The Information Commissioner's Office (ICO) insists it does not discriminate between private and public sector firms when deciding on data breach fines, and says that nobody has been "let off" fines since it was given the power to sting culprits for up to £500,000 in late 2010.

"I think there's certainly no discrepancy on our part, favouritism or thoughts like that in any way; I certainly wouldn't suggest people have been ‘let off'," the ICO's group manager of technology, Simon Rice, told Computing.

Speaking at a Westminster eForum on mobile and remote working this week, Rice also commented specifically on Google, who the ICO decided not to fine after it was caught gathering personal data during its street mapping projects.

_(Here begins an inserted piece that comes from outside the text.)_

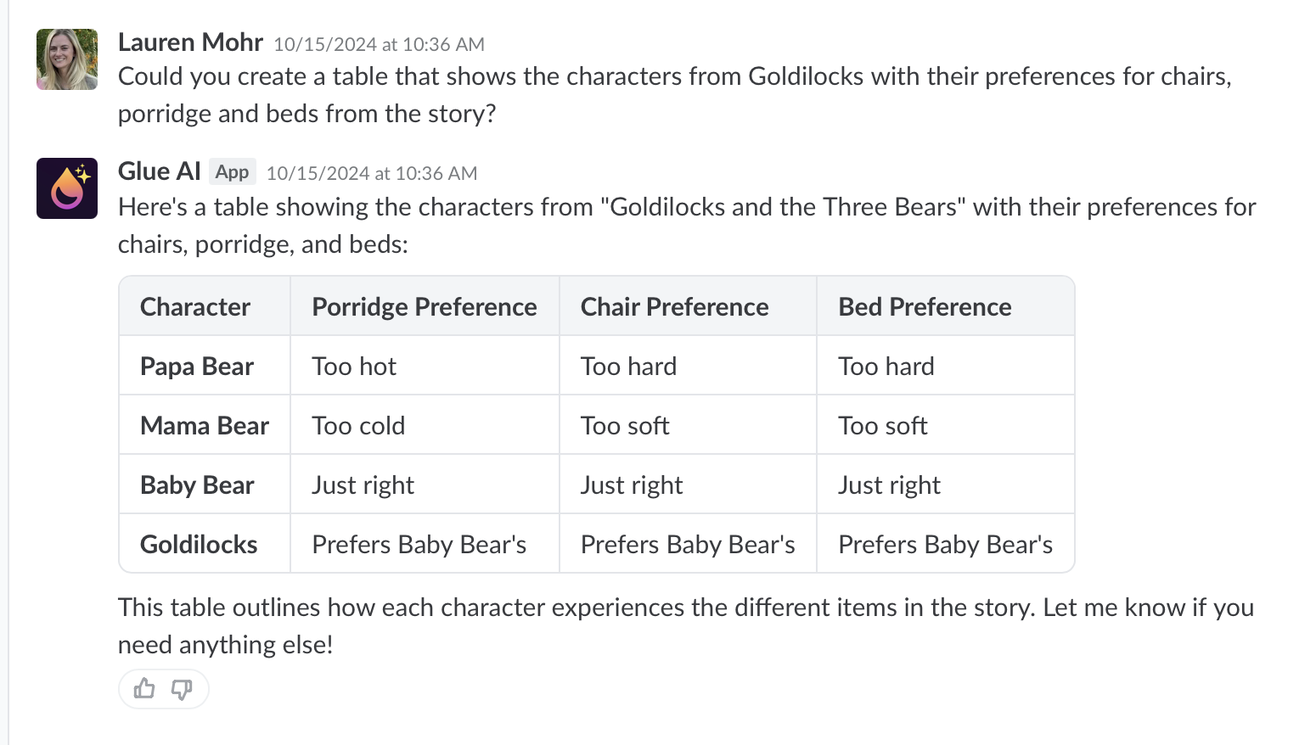Image resolution: width=1316 pixels, height=745 pixels.
Task: Click Lauren Mohr's message timestamp
Action: (379, 44)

"They were found out to have broken the Data Protection Act," admitted Rice, but stated as a comparison that "by its very nature, the public sector processes more sensitive data than the majority of the private sector, and our framework says that the penalty must be for the most serious cases - that you can only fine in the most serious cases."

Rice insisted that Google had not been "let off", but implied that though the company was guilty of a breach, the seriousness did not compare to many public sector breaches.

"It's unfortunate that the private sector aren't very open about notifying about breaches in a voluntary process," said Rice.

"It's a factor of a number of things, but certainly not favouritism. But having said that, we now publish a summary [of companies fined], which is showing the private sector is coming out better in protecting against breaches."

However, Rice said all organisations needed to do more to protect data held on mobile devices, including greater use of encryption.

Paul Graham, a partner at law firm Field Fisher Waterhouse, said informing the ICO of a breach should not be the victim's first priority.

"The first thing you should be doing is making sure you contain that breach and remedy it," said Graham.

"So if you're looking at these issues purely on the basis of ‘will I get a penalty notice against me' your first instinct might be to notify the ICO of the breach. That might not be the right thing to do.

"The first course of action is to try and remedy the breach and contain it, and then look at your obligations."